À Notre-Dame de Chartres, la nef est courte comparativement au chœur ; c’est probablement pour lui donner deux travées de plus que l’ancien porche de la façade fut supprimé et les portes avancées au nu du mur extérieur des tours. Voulant conserver, pour bâtir le chœur, la crypte qui lui sert de fondations et les deux belles tours occidentales, il n’était pas possible de donner à l’église une plus grande longueur.

Aux quatre angles du transsept, quatre tours B furent commencées (voy. fig. 12, présentant le plan du premier étage de la moitié du chœur et des transsepts de la cathédrale de Chartres) ; elles restèrent inachevées, ainsi que la tour centrale qui, probablement, devait s’élever sur les quatre gros piliers C de la croisée. Deux autres tours A furent élevées sur les deux dernières travées du second bas-côté du chœur précédant les chapelles absidales ; ces tours restèrent également inachevées à la hauteur des corniches supérieures du chœur. C’étaient donc neuf tours qui accompagnaient la grande cathédrale du pays chartrain. Les tours situées en A, en avant du rond-point, appartiennent à une disposition normande ; beaucoup d’églises de cette province possédaient des tours ainsi élevées sur les bas-côtés au delà des transsepts. Ce monument, complétement achevé avec ses neuf flèches se surpassant en hauteur jusqu’à la flèche centrale, eût produit un effet prodigieux.
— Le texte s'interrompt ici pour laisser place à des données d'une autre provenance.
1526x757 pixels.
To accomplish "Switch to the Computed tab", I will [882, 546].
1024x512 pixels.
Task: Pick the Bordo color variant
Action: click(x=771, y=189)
Une seule chapelle fut élevée au sud, entre les contreforts de la nef, en

  1. Notre-Dame de Chartres fut dédiée seulement le 17 octobre 1260.
  2. Des fragments de ce jubé ont été découverts en grand nombre sous le dallage ; ils sont de la plus grande beauté, et déposés aujourd’hui dans la crypte et sous la chapelle Saint-Piat (voy. Jubé).